***** SOURCE TEXT

For the prosecutors' office, the "imprudence and negligence" of North American pilots Joe Lepore and Jan Paladino justified the indictment (formal accusation) against them. Lemos [asserted] that the six [the two pilots and four air-traffic controllers] had provoked the collision of the two aircraft in midair.


Military Justice prosecutor Giovanni Rattacaso [who works for the military] said that the case should continue under the civilian courts. "As soon as I receive the indictment, I will do an analysis of conflict of jurisdiction. Preliminarily, I can say that I understand that there is no need to bring the case to the military sphere."

---



I talked today with Joel R. Weiss, an attorney in Long Island for the pilots. He issued issued this statement today:

"The accident of Sept. 29 was a terrible tragedy and today the prosecutor's charges against the pilots compounds that tragedy. It is an injustice to charge the pilots, who are innocent of any crime. They obeyed the altitude clearance given to them by Air Traffic Control and followed all international aviation regulations."


Mr. Weiss continued, "There are currently Congressional hearings in Brazil investigating the aviation crisis. Yesterday, it was reported that the Report Referee of the Aviation Crisis [congressional investigative panel], Marco Maia, said: "'If the controllers had adopted standard [aviation] procedures, there would not have been an accident." [My italics]


Mr. Weiss said, "Aside from being unjust, the prosecutor's charges are also premature, as the professional investigation by CENIPA (the Center for Investigation of Aeronautical Accidents) is still underway."

----


And so, Brazil's Keystone Kops have made their move. But it came with a surprise, in that the Federal Prosecutor also decided to indict four Brazilian air traffic controllers, one of them on a felony count of intentional negligence. The two pilots and four controllers, the prosecutor said, together caused the disaster.


No one else.


The next step is expected to be that the federal judge whom they rushed this case to in forlorn Sinop, 400 miles north of Cuiaba in Mato Grosso, and a few hundred miles south of the collision site near the southern border of the state of Para, will rubber-stamp the indictment for trial.


However, this is Brazilian politics, in a country that was a military dictatorship till just 25 years ago, and strange things happen Down the Rabbit Hole.

**********

**CHALLENGE A:**
From the text on the midair collision indictment, write out the passage starting at "And so, Brazil's" and ending at "indictment for trial.".
**CHALLENGE B:**
Check each statement against the text on the midair collision indictment: (i) Giovanni Rattacaso said the case should move to the military courts. (ii) Joel R. Weiss stated that the pilots obeyed the altitude clearance given by Air Traffic Control. (iii) Sinop is described as 400 miles north of Cuiaba. Answer yes or no for each, and quote the words that decide it.
None of the material after this text is needed.

***** LISTING

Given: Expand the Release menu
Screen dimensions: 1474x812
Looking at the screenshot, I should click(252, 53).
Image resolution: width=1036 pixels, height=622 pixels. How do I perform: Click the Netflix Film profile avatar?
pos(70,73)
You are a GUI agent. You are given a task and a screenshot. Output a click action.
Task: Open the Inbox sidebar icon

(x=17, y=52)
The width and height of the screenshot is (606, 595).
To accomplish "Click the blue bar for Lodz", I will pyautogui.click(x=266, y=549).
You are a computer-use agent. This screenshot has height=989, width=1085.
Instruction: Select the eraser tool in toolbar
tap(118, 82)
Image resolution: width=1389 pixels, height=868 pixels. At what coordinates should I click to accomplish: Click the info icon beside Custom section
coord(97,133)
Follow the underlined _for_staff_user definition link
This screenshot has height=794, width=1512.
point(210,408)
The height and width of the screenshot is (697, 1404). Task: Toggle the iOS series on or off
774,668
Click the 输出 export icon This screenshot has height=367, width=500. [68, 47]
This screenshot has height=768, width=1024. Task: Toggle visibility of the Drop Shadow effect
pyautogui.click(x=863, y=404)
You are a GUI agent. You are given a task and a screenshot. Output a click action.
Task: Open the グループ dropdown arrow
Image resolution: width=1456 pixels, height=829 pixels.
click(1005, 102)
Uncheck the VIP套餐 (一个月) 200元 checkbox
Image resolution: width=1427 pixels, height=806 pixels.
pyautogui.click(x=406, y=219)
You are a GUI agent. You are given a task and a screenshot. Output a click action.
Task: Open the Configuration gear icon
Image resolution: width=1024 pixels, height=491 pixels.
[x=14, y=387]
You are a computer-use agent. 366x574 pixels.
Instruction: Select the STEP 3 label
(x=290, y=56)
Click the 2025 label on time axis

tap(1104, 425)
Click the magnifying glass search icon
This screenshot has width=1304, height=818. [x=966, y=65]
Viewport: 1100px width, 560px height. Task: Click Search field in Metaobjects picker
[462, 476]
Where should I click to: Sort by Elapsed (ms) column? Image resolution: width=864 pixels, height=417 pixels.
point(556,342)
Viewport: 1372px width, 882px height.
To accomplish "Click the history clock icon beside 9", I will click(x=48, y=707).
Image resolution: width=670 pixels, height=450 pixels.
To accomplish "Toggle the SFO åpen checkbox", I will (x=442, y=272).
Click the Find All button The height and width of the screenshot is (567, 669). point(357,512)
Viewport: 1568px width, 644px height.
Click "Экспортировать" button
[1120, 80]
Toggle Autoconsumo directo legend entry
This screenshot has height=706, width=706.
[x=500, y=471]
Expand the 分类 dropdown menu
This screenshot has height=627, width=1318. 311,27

**********

**EXERCISE ANSWER A:**
And so, Brazil's Keystone Kops have made their move. But it came with a surprise, in that the Federal Prosecutor also decided to indict four Brazilian air traffic controllers, one of them on a felony count of intentional negligence. The two pilots and four controllers, the prosecutor said, together caused the disaster.


No one else.


The next step is expected to be that the federal judge whom they rushed this case to in forlorn Sinop, 400 miles north of Cuiaba in Mato Grosso, and a few hundred miles south of the collision site near the southern border of the state of Para, will rubber-stamp the indictment for trial.

**EXERCISE ANSWER B:**
(i) No: "said that the case should continue under the civilian courts"
(ii) Yes: "They obeyed the altitude clearance given to them by Air Traffic Control"
(iii) Yes: "in forlorn Sinop, 400 miles north of Cuiaba in Mato Grosso"